Refer to https://doc.cfd.direct/openfoam/user-guide-v6/blockmesh for the official blockMesh utility documentation.
- Example:
- Run python script in case system directory:
$ cd system $ python convert_vtk.py
- Todo:
None
- Vreeman2002.system.cylinder.write_blockMeshDict(angle=2.5, diameter=155.0, z_points=(-250.0, -50.0, 0.0, 50.0), rmesh=1.0, zmesh=1.0)¶
Assembles the blockMeshDict file contents
- Parameters
angle (float) – Angle of the axisymmetric slice.
diameter (float) – Diameter of the cast billet (mm).
z_points (tuple) – z coordinates of the boundaries of the billet and mould sections.
rmesh (float) – Radial mesh adjustment parameter.
zmesh (float) – Vertical mesh adjustment parameter.
- Returns
string containing the blockMeshDict file contents
- Return type
string
- Vreeman2002.system.cylinder.write_blocks(diameter=155.0, z_points=(-250.0, -50.0, 0.0, 50.0), rmesh=1.0, zmesh=1.0)¶
Writes the blocks entry
- Parameters
diameter (float) – Diameter of the cast billet (mm).
z_points (tuple) – z coordinates of the boundaries of the billet and mould sections.
rmesh (float) – Radial mesh adjustment parameter.
zmesh (float) – Vertical mesh adjustment parameter.
- Returns
string containing the blockMeshDict blocks entry
- Return type
string
- Vreeman2002.system.cylinder.write_boundary(z_points=(-250.0, -50.0, 0.0, 50.0))¶
Writes the boundary entry
- Parameters
z_points (tuple) – z coordinates of the boundaries of the billet and mould sections.
- Returns
string containing the blockMeshDict boundary entry
- Return type
string
- Vreeman2002.system.cylinder.write_edges(angle=2.5, diameter=155.0, z_points=(-250.0, -50.0, 0.0, 50.0))¶
Writes the edges entry
- Parameters
angle (float) – Angle of the axisymmetric slice.
diameter (float) – Diameter of the cast billet (mm).
z_points (tuple) – z coordinates of the boundaries of the billet and mould sections.
- Returns
string containing the blockMeshDict edges entry
- Return type
string
- Vreeman2002.system.cylinder.write_vertices(angle=2.5, diameter=155.0, z_points=(-250.0, -50.0, 0.0, 50.0))¶
Writes the vertices entry
- Parameters
angle (float) – Angle of the axisymmetric slice.
diameter (float) – Diameter of the cast billet (mm).
z_points (tuple) – z coordinates of the boundaries of the billet and mould sections.
- Returns
string containing the blockMeshDict vertices entry
- Return type
string
VTK conversion¶
Converts all .vtk files to .vtp.
This script converts all VTK files in the postProcessing directory.
- Example:
Run python script in case root directory:
$ python convert_vtk.py
- Todo:
None
- Vreeman2002.convert_vtk.convert_surfaces(vtkFile)¶
Converts a vtk file to vtp format if it does not exist.
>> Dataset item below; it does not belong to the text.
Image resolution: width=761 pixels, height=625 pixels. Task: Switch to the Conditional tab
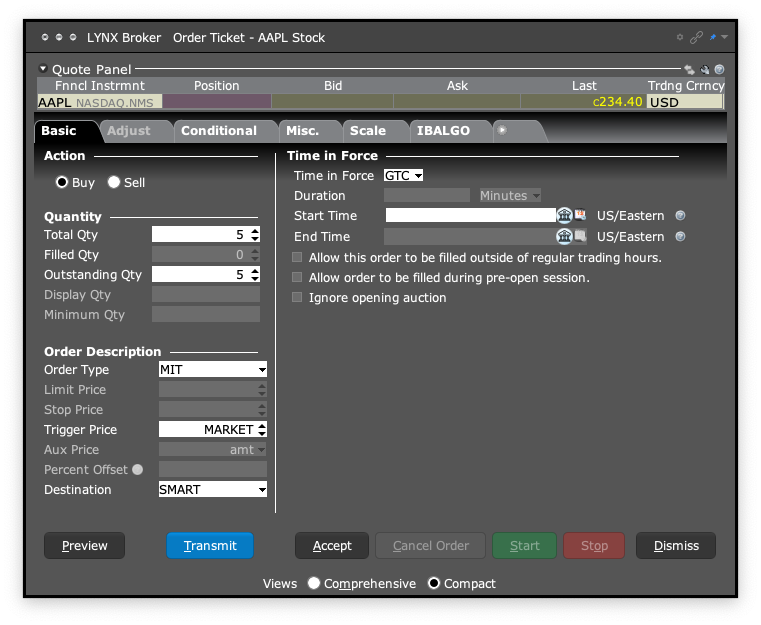[x=219, y=131]
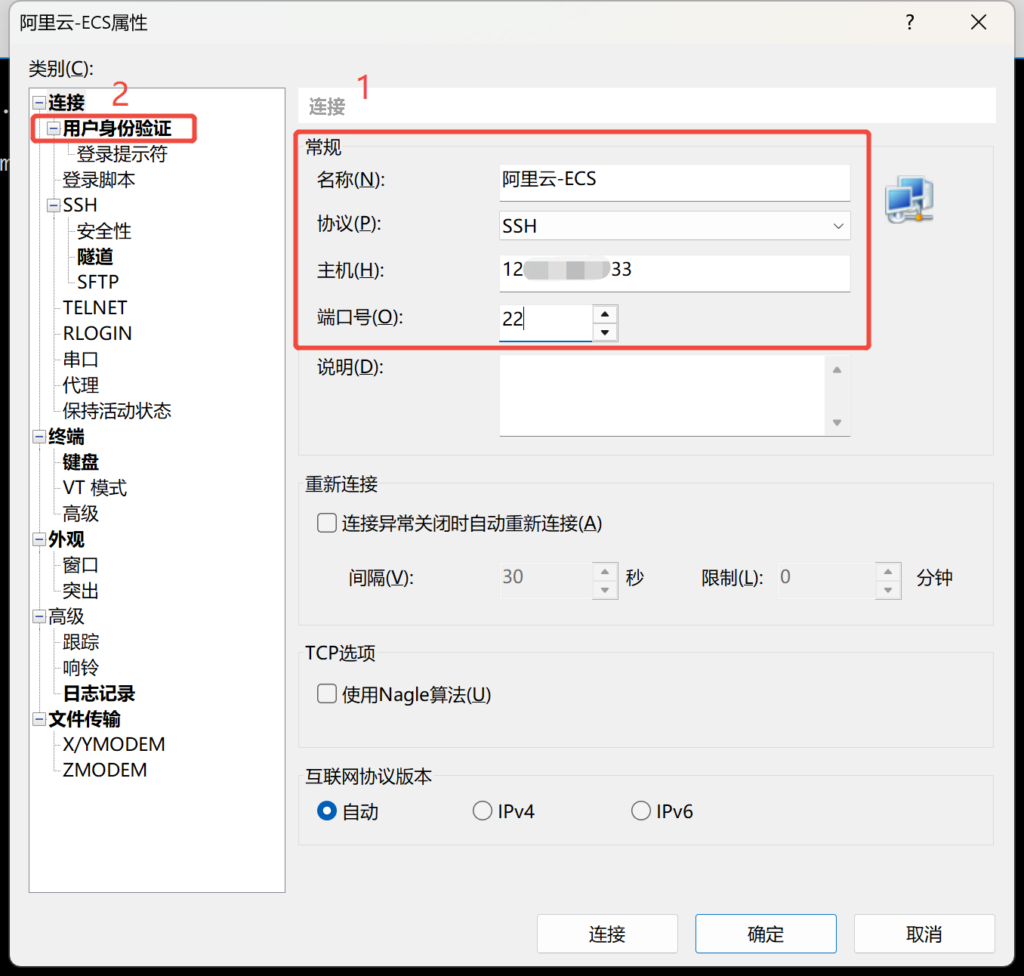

Deletes the vtk file upon successful conversion or if vtp file exists.
- Parameters
vtkFile (str) – VTK file path and name.
- Returns
0 if successful.
- Return type
int
- Vreeman2002.convert_vtk.vtk2vtp(invtkfile, outvtpfile)¶
Converts a vtk file to vtp format.
- Parameters
invtkfile (str) – VTK file path and name.
outvtpfile (str) – VTP file path and name.
- Returns
0 if successful.
- Return type
int
PVD generation¶
Generates a .pvd XML file to post-process surfaces function objects.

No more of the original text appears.